EXERCISE PROMPT: The text below on marketing a tutoring business names several sources of referrals in a bulleted list. Give every source in that list.

TEXT:
○ ○ ○
You can get referrals from:

  • Friends and classmates of your students.
  • Friends, neighbors and co-workers of your students’ parents.
  • Local public and private schools. Build relationships with teachers and guidance counselors and leave behind brochures, cards or a poster.
  • Coaches, whose team members must keep up their grades.
  • Your own friends and colleagues.

Join the Chamber of Commerce and attend networking gatherings. Join other leads groups, Rotary, teacher or tutor organizations including LinkedIn groups. Offer to speak at PTA, service clubs and other community groups. Request testimonials from students, parents, teachers.

4. Online marketing is CRITICAL

A good website – with good search engine optimization (SEO) — is your most important marketing tool. A professional look says everything about you and your business, but you don’t have to unload lots of cash to get an appealing and high-functioning site. Include all your course offerings and those all-important testimonials. Offer downloadable articles as well as your brochure. Put your web address on all other marketing materials.

Many people these days do everything they can to block traditional advertising, which is one reason why social media marketing is so important these days. And it’s free. So create a presence on Facebook, Twitter and LinkedIn and make the most of them with visuals and testimonials. You can connect with prospects, convert them to customers and expand your marketing reach with online sharing and recommendations.

Learn about content marketing to improve your SEO and maximize your online branding opportunities. Content drives people to your website, so create an e-newsletter and a blog, posting information readers can use, not just self-promotion. Make a short video about how to study, how to pick a tutor, etc.

Always work to capture your prospects email addresses with “sign up for our quarterly e-newsletter and get your first class free” or some other enticement. ASK readers to forward or share your posts. And make sure your brochure, blog and e-newsletter have a look that’s consistent with your website.

5. Be Seen Everywhere – A Few Places You Should Be Advertising

Penny Hoarder: Advertising via search engines should be a priority for any tutoring business. If you’re not familiar with Adwords, take a look at the image below to get an idea of what I mean. Those listings up at the top are sponsored and a great way to get your name in front of new clients…

Tutoring Ads


Because pay-per-click (PPC) advertising can be very tightly targeted, it can be quite cost-effective even if your business is very small or strictly local. Set a budget so you don’t overspend, and get professional assistance to assure the best return on your investment.
○ ○ ○
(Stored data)
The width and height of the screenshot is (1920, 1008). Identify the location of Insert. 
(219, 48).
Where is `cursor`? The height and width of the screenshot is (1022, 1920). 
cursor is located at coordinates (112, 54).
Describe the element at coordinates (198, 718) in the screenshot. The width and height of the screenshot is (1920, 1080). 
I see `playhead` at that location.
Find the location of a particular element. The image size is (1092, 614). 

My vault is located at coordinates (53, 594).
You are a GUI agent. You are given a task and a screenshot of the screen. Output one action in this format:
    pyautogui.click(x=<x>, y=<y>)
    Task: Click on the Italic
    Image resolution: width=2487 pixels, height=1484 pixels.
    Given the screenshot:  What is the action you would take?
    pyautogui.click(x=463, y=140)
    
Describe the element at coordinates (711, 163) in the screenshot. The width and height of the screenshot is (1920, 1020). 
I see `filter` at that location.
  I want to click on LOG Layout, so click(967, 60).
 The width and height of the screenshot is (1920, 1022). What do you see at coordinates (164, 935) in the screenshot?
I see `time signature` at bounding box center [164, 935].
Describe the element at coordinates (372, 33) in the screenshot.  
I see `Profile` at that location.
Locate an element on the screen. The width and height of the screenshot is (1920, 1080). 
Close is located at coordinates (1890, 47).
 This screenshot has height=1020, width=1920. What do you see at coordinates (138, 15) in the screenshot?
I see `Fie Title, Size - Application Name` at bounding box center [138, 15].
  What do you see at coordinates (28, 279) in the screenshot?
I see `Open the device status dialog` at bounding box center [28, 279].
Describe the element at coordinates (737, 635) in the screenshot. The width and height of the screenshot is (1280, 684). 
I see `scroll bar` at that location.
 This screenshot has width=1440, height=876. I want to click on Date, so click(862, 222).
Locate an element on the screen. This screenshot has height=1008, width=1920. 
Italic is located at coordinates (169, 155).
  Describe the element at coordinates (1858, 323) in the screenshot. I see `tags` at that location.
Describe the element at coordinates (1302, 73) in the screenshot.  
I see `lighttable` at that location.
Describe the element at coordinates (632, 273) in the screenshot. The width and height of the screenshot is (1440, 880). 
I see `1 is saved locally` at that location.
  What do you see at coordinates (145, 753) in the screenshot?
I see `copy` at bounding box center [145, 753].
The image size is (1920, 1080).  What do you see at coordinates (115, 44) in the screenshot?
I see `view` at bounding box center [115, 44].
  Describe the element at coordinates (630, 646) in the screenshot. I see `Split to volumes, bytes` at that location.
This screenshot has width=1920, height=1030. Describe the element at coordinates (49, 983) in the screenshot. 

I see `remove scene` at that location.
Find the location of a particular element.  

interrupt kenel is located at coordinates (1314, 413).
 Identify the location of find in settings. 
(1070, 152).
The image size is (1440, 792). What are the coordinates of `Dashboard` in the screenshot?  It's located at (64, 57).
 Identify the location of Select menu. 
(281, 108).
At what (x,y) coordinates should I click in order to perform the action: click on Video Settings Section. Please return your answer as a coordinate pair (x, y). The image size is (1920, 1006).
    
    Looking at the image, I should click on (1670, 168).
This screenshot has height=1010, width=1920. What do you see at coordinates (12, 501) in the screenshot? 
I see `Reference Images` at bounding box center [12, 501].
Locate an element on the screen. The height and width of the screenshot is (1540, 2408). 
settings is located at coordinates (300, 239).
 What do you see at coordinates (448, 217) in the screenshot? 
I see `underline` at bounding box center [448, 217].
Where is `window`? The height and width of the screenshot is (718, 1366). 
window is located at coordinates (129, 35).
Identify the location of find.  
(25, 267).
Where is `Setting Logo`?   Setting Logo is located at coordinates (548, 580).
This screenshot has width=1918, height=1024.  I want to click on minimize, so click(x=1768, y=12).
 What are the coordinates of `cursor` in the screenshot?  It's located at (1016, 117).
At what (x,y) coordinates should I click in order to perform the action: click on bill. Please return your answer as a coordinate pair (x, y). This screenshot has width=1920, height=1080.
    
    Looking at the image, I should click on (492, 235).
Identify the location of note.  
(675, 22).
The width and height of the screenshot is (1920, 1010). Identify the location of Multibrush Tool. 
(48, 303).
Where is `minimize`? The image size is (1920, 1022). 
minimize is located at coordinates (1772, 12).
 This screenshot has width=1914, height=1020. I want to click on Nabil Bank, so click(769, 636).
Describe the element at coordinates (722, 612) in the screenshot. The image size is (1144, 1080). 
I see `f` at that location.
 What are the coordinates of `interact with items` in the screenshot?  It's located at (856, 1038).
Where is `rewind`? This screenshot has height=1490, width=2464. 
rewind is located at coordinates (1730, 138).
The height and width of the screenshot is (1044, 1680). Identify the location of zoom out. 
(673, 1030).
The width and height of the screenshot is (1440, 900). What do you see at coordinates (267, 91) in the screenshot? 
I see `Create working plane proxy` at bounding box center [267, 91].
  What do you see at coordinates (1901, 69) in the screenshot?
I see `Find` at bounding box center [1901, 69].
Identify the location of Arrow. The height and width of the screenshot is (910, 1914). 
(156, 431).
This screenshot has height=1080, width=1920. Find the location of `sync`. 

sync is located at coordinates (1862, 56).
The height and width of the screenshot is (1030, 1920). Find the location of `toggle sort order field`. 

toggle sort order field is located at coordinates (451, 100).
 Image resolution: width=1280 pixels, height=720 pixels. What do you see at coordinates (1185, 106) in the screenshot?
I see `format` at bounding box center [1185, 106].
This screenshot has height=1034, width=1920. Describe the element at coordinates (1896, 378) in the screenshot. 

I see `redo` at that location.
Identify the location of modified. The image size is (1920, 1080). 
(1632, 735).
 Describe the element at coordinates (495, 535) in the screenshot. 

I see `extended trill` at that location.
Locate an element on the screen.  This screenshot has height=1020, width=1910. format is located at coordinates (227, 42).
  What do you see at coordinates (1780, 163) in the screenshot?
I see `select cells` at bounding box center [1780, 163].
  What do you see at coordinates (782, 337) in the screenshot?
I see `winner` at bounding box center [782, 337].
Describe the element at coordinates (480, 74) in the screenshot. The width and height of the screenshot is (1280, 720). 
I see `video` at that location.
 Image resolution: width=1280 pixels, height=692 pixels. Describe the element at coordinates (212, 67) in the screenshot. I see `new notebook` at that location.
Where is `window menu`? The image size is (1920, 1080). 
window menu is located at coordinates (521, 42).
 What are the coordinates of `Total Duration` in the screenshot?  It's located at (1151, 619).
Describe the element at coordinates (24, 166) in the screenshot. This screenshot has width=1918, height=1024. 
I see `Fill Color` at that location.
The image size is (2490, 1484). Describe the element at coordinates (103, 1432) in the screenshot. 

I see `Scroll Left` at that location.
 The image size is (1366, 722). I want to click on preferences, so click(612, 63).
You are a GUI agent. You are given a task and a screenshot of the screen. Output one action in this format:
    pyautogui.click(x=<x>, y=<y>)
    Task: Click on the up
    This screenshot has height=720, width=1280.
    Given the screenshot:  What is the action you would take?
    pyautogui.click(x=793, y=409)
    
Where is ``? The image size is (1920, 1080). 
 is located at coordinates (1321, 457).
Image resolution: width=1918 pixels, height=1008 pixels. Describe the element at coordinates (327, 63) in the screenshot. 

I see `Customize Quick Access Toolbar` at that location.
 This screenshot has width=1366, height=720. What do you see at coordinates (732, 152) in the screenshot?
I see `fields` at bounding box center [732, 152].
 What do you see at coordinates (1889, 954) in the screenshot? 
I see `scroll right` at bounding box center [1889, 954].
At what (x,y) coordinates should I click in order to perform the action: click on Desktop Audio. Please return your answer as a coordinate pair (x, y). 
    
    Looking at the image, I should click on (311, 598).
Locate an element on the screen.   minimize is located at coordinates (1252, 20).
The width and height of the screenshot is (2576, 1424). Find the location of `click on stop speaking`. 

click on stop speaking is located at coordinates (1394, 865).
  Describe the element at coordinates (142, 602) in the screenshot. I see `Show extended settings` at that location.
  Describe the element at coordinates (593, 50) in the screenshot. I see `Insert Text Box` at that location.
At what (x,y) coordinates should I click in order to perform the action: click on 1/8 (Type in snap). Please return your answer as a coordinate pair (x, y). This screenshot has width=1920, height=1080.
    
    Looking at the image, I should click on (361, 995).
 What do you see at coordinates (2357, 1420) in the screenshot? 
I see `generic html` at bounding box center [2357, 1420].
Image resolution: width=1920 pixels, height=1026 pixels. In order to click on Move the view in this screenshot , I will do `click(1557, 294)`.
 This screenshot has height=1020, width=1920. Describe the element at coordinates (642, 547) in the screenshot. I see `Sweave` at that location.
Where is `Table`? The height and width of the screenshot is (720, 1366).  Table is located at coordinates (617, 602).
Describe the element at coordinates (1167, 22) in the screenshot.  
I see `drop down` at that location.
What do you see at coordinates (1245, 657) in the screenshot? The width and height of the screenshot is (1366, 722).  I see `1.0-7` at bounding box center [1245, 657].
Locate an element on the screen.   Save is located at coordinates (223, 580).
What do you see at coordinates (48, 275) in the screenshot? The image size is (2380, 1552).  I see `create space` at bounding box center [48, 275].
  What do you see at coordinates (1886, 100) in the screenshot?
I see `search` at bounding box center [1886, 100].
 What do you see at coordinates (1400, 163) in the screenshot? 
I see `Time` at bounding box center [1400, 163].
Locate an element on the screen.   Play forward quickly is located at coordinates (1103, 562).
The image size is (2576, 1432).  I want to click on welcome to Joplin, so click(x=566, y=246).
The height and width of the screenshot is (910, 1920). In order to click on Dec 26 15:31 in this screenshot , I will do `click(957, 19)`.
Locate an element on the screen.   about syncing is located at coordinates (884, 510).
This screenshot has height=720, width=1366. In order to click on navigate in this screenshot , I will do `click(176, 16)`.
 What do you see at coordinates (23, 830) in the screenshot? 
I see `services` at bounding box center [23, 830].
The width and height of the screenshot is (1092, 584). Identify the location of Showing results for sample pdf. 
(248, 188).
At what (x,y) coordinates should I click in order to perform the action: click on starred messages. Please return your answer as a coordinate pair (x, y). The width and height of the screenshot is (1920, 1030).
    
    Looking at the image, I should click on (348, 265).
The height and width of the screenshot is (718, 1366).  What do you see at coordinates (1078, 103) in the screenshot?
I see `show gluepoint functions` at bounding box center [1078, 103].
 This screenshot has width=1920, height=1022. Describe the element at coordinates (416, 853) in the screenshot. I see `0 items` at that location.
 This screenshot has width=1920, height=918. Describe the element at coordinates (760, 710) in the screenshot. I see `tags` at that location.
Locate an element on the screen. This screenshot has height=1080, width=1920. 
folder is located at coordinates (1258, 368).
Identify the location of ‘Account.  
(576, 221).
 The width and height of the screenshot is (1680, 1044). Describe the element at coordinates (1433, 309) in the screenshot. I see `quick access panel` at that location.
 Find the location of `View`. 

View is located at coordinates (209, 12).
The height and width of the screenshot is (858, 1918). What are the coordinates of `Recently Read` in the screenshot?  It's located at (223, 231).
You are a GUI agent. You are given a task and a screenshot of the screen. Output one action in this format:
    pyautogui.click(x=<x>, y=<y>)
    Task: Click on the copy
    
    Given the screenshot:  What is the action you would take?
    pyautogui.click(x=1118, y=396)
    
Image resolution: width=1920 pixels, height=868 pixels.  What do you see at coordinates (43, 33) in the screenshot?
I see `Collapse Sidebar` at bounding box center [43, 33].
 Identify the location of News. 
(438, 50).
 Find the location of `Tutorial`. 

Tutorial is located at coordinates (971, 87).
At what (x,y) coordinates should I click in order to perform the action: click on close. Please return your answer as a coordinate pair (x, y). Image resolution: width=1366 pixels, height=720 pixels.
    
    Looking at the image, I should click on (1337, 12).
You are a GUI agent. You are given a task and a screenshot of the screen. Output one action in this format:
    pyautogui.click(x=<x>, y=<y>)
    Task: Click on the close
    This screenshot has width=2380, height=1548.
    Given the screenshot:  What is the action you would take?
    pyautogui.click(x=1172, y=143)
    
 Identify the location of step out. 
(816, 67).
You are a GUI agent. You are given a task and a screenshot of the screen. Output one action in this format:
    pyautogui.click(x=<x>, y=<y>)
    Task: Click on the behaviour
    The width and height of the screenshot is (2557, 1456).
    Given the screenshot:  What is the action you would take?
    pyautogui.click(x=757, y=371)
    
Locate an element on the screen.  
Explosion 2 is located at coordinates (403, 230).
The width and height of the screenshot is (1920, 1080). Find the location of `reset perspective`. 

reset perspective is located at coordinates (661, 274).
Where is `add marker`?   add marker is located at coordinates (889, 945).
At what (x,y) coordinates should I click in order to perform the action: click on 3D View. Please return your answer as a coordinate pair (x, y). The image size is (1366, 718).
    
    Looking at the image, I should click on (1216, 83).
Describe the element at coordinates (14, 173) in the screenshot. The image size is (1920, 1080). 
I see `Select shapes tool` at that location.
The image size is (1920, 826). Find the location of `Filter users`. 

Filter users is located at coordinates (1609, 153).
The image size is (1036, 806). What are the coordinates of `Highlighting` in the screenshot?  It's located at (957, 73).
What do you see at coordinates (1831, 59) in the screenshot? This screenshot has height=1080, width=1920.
○ ○ ○
EXPECTED ANSWER:
- Friends and classmates of your students
- Friends, neighbors and co-workers of your students' parents
- Local public and private schools
- Coaches, whose team members must keep up their grades
- Your own friends and colleagues